The dataset used for this demo is a synthetic symptom and prognosis dataset obtained from https://www.kaggle.com/kaushil268/disease-prediction-using-machine-learning. In the dataset, each row corresponds to a list of symptom names and the corresponding prognosis for that particular set of syptoms.
The original dataset consists of indicators for the symptom names however for our purposes to test an NLP workload, we first transform the data from indicators to string descriptions to emulate a situation where the symptoms come in the form of text. An example input row for this after transformation would be

symptoms: itching, dischromic patches, nodal skin eruptions, skin rash prognosis: fungal infection

Furthermore, to add a bit of natural language variation, each list of symptoms is padded with a few random phrases to imitate the possible situation of noise and a few negative phrases as well. For example, a possible variation of above list of symptoms could be.

symptoms: Itching. Reported signs of dischromic patches. Patient reports no patches in throat. Issues of frequent skin rash. Patient reports no spotting urination. Patient reports no stomach pain. nodal skin eruptions over the last few days.

Setting Up the Data

The benchmarking scripts expects all of the data files to be present in data/disease-prediction/ directory and transformed as above.

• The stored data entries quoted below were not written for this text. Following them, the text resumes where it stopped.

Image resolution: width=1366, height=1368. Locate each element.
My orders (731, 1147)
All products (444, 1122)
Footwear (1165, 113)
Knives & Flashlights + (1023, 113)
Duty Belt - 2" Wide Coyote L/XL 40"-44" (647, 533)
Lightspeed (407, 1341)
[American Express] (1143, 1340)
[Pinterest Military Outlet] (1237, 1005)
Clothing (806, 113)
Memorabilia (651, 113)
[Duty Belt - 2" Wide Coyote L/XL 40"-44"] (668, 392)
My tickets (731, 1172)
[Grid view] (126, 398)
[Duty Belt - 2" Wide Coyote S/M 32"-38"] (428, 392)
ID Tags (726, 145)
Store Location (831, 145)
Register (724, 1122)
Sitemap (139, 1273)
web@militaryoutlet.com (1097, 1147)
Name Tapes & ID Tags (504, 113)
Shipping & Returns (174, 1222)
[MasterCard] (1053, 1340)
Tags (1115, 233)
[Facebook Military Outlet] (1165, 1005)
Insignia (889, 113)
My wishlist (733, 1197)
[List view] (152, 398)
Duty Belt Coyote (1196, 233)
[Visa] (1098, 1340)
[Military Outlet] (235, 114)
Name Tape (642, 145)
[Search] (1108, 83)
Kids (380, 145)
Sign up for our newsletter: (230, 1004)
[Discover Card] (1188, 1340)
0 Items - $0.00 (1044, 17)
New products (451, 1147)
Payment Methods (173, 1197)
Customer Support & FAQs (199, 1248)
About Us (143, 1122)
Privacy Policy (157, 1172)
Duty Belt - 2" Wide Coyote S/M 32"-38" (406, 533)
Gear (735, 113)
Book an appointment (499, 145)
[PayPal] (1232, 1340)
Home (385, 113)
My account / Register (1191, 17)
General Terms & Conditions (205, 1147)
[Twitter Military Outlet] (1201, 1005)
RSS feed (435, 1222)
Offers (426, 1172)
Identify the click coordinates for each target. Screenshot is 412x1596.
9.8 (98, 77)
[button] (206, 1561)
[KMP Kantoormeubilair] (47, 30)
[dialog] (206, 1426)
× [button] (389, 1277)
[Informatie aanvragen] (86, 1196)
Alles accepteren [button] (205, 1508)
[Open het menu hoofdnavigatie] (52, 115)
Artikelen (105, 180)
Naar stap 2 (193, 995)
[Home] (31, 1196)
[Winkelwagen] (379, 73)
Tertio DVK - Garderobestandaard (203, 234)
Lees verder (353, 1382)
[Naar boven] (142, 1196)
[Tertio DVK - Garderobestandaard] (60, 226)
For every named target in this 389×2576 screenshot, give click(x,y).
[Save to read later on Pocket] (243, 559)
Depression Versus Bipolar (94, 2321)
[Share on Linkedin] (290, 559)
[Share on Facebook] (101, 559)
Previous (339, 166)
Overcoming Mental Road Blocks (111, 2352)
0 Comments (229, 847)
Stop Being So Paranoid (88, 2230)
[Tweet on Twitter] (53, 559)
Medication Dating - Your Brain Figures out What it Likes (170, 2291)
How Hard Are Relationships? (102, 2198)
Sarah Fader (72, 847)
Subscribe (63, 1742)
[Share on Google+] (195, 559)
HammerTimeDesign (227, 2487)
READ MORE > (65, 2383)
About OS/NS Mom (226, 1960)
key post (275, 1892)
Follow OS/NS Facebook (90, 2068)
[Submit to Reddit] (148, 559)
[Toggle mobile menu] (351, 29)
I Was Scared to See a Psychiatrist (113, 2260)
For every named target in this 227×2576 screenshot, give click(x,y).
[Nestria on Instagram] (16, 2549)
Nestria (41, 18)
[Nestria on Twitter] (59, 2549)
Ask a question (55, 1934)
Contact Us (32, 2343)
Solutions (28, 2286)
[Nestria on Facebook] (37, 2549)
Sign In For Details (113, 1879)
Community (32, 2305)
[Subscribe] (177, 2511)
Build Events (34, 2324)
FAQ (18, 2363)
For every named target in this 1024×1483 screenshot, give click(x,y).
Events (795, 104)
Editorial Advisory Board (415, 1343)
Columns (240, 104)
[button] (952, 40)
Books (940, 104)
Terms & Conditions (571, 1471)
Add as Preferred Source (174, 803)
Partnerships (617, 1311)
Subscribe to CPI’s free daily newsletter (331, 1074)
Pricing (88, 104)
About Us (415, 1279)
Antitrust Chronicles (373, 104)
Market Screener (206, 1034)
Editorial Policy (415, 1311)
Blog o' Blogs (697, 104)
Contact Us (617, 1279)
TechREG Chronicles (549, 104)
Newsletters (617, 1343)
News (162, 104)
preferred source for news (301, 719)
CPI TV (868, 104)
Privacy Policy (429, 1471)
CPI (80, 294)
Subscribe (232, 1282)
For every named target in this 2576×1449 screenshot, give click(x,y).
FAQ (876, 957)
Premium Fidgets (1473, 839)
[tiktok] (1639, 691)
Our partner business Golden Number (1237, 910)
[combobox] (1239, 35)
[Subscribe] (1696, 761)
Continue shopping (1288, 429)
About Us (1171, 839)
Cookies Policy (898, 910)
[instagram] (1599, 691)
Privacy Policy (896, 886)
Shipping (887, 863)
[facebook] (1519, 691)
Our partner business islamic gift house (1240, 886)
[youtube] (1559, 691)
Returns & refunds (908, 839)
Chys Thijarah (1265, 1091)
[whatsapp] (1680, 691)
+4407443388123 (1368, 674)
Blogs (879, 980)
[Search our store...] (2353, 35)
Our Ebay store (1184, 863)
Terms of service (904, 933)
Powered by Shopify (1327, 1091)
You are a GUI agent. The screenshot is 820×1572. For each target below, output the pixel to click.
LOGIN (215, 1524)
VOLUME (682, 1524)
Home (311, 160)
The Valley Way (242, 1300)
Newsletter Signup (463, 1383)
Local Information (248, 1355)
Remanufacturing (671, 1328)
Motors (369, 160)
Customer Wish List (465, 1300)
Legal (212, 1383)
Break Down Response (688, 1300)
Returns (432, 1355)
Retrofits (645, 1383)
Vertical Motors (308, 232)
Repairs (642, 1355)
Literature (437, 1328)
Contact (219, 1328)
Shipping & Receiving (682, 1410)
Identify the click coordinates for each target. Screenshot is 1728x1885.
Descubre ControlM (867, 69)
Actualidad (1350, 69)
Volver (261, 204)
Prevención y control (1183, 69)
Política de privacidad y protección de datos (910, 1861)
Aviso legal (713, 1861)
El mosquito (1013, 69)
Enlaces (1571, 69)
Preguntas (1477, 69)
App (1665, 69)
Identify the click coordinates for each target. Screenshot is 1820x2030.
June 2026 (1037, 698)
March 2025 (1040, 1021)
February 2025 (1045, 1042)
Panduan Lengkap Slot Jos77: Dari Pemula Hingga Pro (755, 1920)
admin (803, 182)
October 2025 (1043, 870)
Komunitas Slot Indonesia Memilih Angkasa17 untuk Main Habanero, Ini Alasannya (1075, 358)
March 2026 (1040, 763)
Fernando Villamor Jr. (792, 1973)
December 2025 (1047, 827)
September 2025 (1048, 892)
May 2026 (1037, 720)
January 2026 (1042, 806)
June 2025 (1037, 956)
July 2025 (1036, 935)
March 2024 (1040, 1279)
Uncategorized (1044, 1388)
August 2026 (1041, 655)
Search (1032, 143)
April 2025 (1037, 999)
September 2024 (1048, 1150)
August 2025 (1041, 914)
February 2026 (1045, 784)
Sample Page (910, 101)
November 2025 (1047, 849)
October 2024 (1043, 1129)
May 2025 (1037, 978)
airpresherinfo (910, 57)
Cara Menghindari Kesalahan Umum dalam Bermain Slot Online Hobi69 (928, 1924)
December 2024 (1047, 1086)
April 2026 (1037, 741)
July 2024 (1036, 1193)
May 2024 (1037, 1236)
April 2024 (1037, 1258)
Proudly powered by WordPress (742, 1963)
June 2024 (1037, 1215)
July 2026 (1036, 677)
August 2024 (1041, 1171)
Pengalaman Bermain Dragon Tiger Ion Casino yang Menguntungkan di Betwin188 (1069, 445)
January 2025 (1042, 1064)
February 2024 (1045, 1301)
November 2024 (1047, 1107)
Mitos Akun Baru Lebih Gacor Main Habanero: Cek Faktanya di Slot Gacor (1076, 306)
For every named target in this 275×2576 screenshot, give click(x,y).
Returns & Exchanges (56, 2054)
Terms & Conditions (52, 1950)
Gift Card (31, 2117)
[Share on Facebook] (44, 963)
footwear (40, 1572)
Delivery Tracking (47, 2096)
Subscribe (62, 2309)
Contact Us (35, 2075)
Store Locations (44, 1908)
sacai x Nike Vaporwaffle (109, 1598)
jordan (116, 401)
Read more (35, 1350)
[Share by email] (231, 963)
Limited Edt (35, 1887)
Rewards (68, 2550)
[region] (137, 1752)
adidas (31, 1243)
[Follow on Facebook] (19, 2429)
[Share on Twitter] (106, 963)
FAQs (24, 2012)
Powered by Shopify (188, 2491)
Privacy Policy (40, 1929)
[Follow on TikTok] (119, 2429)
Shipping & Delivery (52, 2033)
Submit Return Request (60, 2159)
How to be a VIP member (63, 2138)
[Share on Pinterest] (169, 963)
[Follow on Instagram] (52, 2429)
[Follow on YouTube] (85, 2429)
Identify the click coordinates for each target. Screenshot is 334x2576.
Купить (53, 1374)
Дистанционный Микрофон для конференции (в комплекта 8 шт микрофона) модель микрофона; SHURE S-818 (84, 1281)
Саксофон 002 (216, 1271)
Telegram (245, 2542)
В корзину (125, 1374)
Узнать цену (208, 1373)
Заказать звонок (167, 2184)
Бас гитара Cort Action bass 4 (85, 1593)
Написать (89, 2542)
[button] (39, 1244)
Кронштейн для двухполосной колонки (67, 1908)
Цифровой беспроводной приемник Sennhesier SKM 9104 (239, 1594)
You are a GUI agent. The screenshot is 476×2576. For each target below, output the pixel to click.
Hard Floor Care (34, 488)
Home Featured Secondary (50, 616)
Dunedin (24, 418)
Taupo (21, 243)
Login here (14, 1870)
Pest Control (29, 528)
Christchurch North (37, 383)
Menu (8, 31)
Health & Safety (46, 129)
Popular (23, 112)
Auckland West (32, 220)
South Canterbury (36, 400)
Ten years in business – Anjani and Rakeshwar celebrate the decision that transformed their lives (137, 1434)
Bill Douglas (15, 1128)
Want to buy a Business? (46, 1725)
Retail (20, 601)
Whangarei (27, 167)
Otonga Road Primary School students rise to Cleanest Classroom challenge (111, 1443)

To setup the data for benchmarking under these requirements, run the following set of commands from the data directory.

kaggle datasets download kaushil268/disease-prediction-using-machine-learning
unzip disease-prediction-using-machine-learning.zip -d disease-prediction
python prepare_data.py

A kaggle account is necessary to use the kaggle CLI. Instructions can be found at https://github.com/Kaggle/kaggle-api.

Please see this data set's applicable license for terms and conditions. Intel Corporation does not own the rights to this data set and does not confer any rights to it.